ポレポレ東中野の「自伝刊行記念回顧上映 女優 岡田茉莉子」へ行くため朝から出京。せっかくの回顧上映なのでもっとじっくりやってほしいが、こんな日替わりメニューではなかなか行けない。それにプログラムの間が20分しかなく、ごはんも食べられない。しかたがないので、ミスタードーナツで朝10時から昼ごはんを食べる。おなかがすくことを想定して、1個だけテイクアウトもしておく。

一本めは、吉田喜重監督の『秋津温泉』。スクリーンでは22年ぶり。

秋津温泉 [DVD]

秋津温泉 [DVD]

8月にDVDを観ており、感想はこのとき(id:xiaogang:20090817#p2)とほとんど変わらないが、以下、気づいた点など。

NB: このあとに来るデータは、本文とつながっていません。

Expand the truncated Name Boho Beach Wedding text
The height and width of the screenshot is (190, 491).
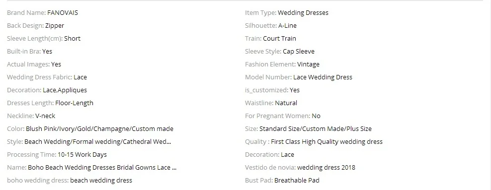[x=102, y=167]
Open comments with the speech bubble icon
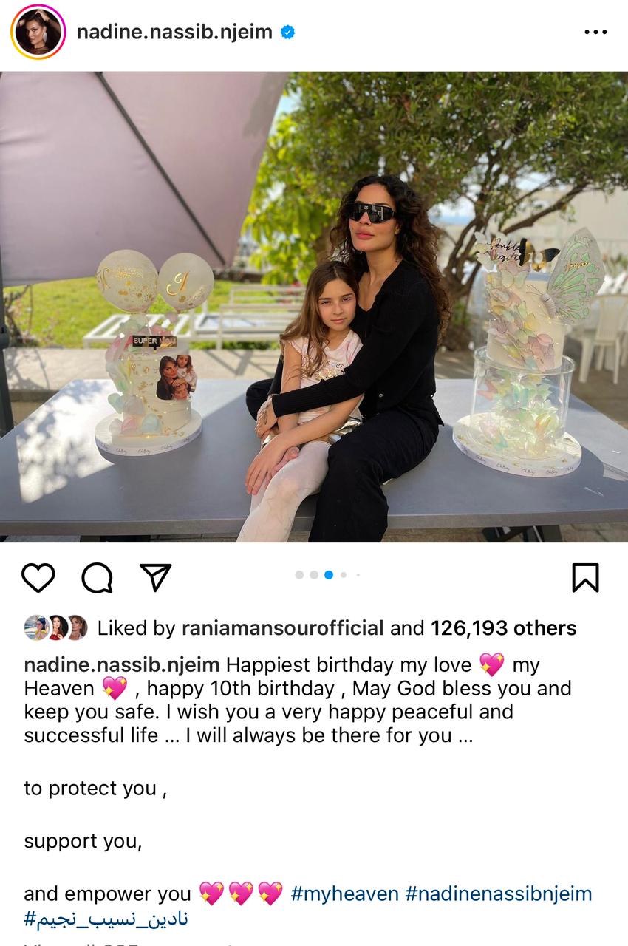 pos(97,577)
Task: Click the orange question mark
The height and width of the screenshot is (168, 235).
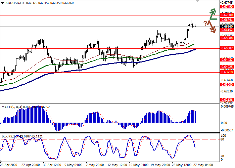Action: coord(204,23)
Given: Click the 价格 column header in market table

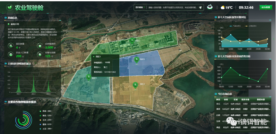Looking at the screenshot, I should coord(226,99).
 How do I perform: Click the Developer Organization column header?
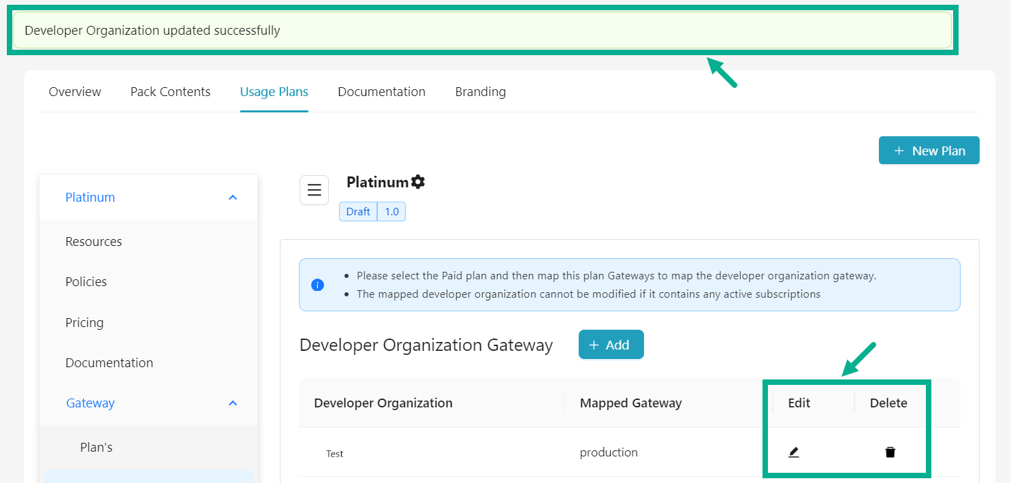pos(383,403)
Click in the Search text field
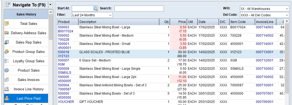 coord(139,9)
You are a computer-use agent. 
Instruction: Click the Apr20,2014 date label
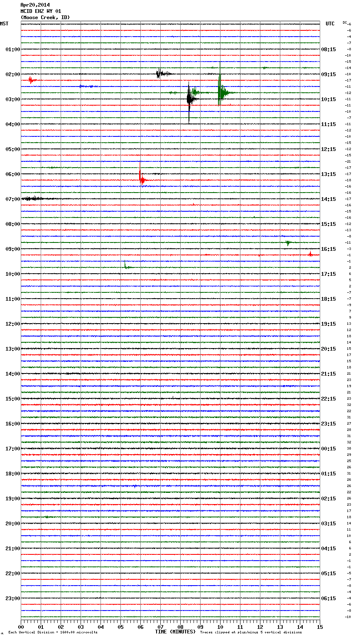tap(35, 5)
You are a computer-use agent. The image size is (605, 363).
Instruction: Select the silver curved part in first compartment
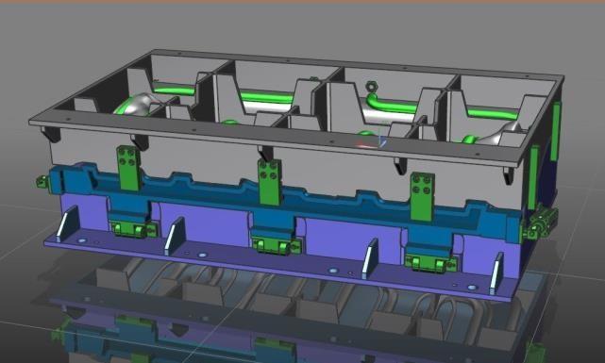(136, 105)
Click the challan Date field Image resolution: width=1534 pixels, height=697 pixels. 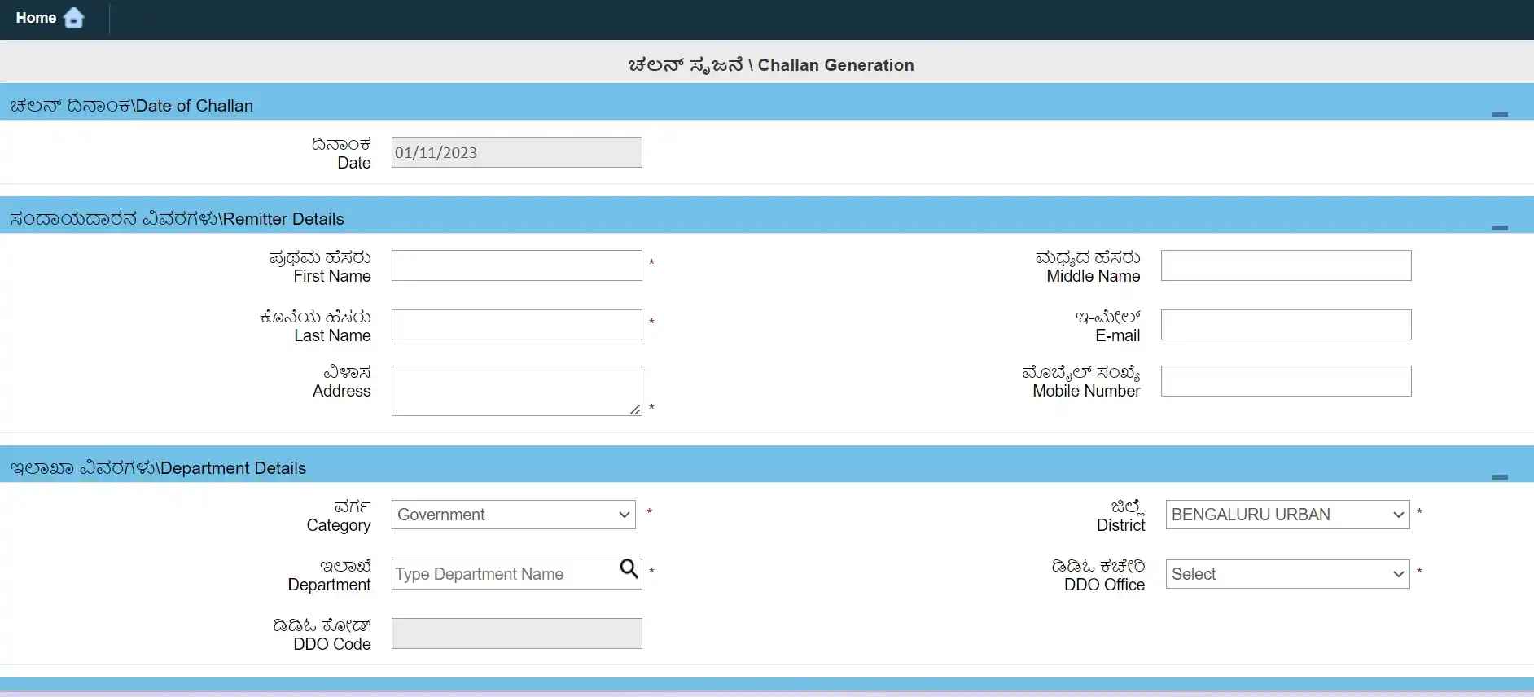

  • この映画の主役は新子=岡田茉莉子で、女性の悲劇を描いているのかもしれない。しかし、わたしが感情移入するのはやはり圧倒的に周作=長門裕之である。感情移入というより「これがわたしだ」という感じ。『浮雲[C1955-01]にしても、「これがわたしだ」と感じるのは圧倒的に森雅之のほうだった。『秋津温泉』の岡田茉莉子も『浮雲』の高峰秀子も、自分からは遠い、いわば映画のなかの人物という感じがする。ただ、彼女たちは、当時女性が結婚しないで生きていくことがいかに困難であったのかを表しているのかもしれない。
  • 周作の役はもともと芥川比呂志がやることになっており(病気のため降板)、岡田茉莉子は『女優 岡田茉莉子[B1369]に、少しだけ撮ったシーンがすばらしかったと書いている。しかしわたしには、長門裕之に交替したことがこの映画の成功につながったように思える。芥川比呂志のような毒のない二枚目がやる周作というのは想像できず、ぬるい文芸映画になってしまったような気がしてならない。
  • 岡田茉莉子は、少し演技過剰のように思われる。17年という年月の、肉体的、精神的な変化を強調するためだろうが、若いころの新子はあまりにキャピキャピしすぎていて、いかにも「演技しています」という感じがする。一方、最後の新子は、生きているうちからすでに死んでいるようで、不自然なほどに陰気であり、その前からの変化が激しすぎる。
  • 別れのシーンなどで、岡田茉莉子はマキノみたいな演技をしている。
  • 新子と周作の役割が交替していくことの象徴として、相手の名前を呼ぶということが位置づけられているのではないかと思った。前半では新子が「周作さーん」と呼び、後半では周作が「新子さーん」と呼ぶ。特に、丘の上から新子が大声で「周作さーん」と叫ぶシーンと、戻ってきた周作が「新子さーん」と大声で呼ぶラストシーンが対応しているように思われる。
  • 音楽はやはりどうしようもないほど過剰。『女優 岡田茉莉子』によれば、音楽を入れる場面は作曲家の林光に任されていたが、吉田喜重は「ここで音楽を入れざるを得ないようにしか、私は映像を撮っていない」と豪語していたらしい。その結果は…。せっかく自然の音が豊かな場所なので、音楽は極力入れないで、もっと自然の音を生かしたほうがよかったと思う。
  • 映像的には特別ここがいいというのはなかったが、岡田茉莉子も書いているように、抑制された色彩は印象的。